■ Consignes
1 – Répondez à ces questions à partir du texte sur la commission Uber Files :
(a) À quelle date la commission d'enquête a-t-elle procédé aux auditions ?
(b) Sous l'autorité de qui le SGAE est-il placé ?
(c) Depuis quelle année les institutions européennes mènent-elles un chantier législatif sur les droits des travailleurs des plateformes ?
2 – Reprenez le texte sur la commission Uber Files à la suite de sa dernière phrase.

Cinquième série d’auditions de la commission d’enquête Uber Files : Macron porte-parole d’Uber au cœur de l’Europe !

Le 30 mars dernier, la commission d’enquête parlementaire sur les Uber Files a auditionné Emmanuel Puisais-Jauvin du Secrétariat général aux affaires européennes (SGAE) ainsi que la députée européenne Leïla Chaibi. Placé sous l’autorité de la Première ministre, le SGAE est chargé de la coordination interministérielle sur les sujets européens et établit, en fonction des arbitrages, la position défendue par la Représentation permanente de la France auprès de l’Union européenne. Leïla Chaibi est eurodéputée LFI rattachée au groupe The Left (La Gauche). Elle est vice-présidente de la commission des affaires sociales et de l’emploi, et rapporteure fictive sur le projet de la directive européenne sur les travailleurs des plateformes.

Dans tous les Etats-membres de l’UE, à chaque fois que les juges ont été saisis sur le statut des travailleurs des plateformes, ils les ont requalifiés en salariés considérant qu’il s’agissait de faux indépendants au regard de l’effectivité du lien de subordination unissant les travailleurs et la plateforme. Depuis 2019, les institutions européennes sont engagées dans un chantier législatif sur l’encadrement des droits des travailleurs des plateformes. Pour les lobbys de ces dernières décrits comme étant très habitués des institutions européennes par Leïla Chaibi, ce chantier législatif européen constitue l’opportunité de légaliser ce que les juges déclarent illégal.

■ Liste des données

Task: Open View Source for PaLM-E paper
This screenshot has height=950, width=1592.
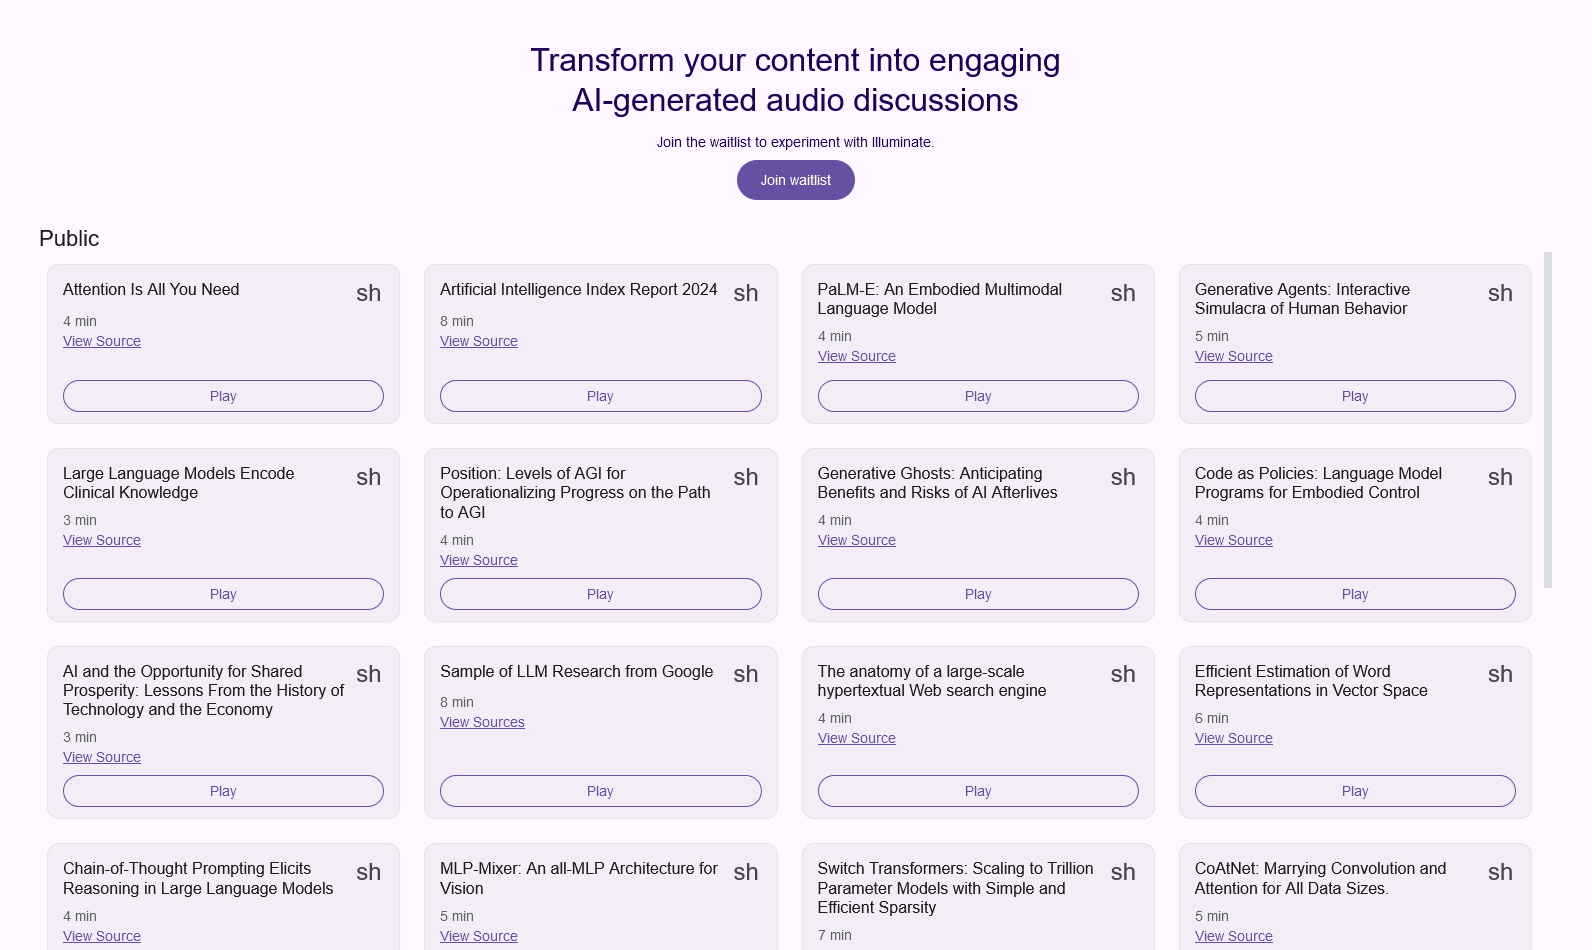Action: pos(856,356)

* * *

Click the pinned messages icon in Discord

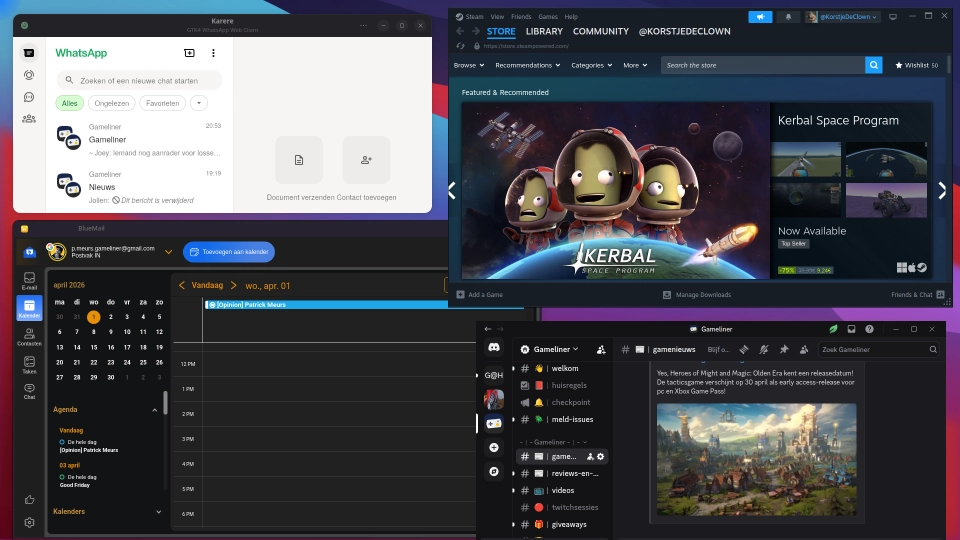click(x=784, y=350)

■ Corrigé
1 –
(a) Le 30 mars.
(b) Sous l'autorité de la Première ministre.
(c) Depuis 2019.

2 –
En effet, Leïla Chaibi nous a raconté comment elle a pu œuvrer à l’auto-organisation d’un lobby populaire des travailleurs ubérisés afin de contrer celui des plateformes. La bataille sociale et politique a conduit le Parlement européen à préconiser l’instauration d’une directive de présomption réfragable de salariat. Le Conseil de l’UE, lui, n’est pas parvenu à un compromis. C’est dans le cadre du trilogue entre le Parlement européen, le Conseil et la Commission européenne que va se décider, sous la présidence espagnole de l’UE, la directive finale. 

Qu’a défendu la France, que défend-elle, que défendra-t-elle ? 

C’est la question que j’ai posée à Olivier Dussopt lors de ma QAG du 28 février, demandant un débat transparent à l’Assemblée sur la position de la France assortie d’un vote. Question à laquelle il n’avait pas répondu. Afin d’éviter toute requalification en salarié qu’engendrerait la présomption de salariat, les lobbys des plateformes usent de toutes leurs influences pour imposer la création d’un tiers-statut, moyennant la promesse de quelques droits sociaux, dans lequel les travailleurs n’auraient aucun des avantages qu’implique pourtant le statut d’indépendant, tout en subissant la subordination sans les avantages de la protection du salariat.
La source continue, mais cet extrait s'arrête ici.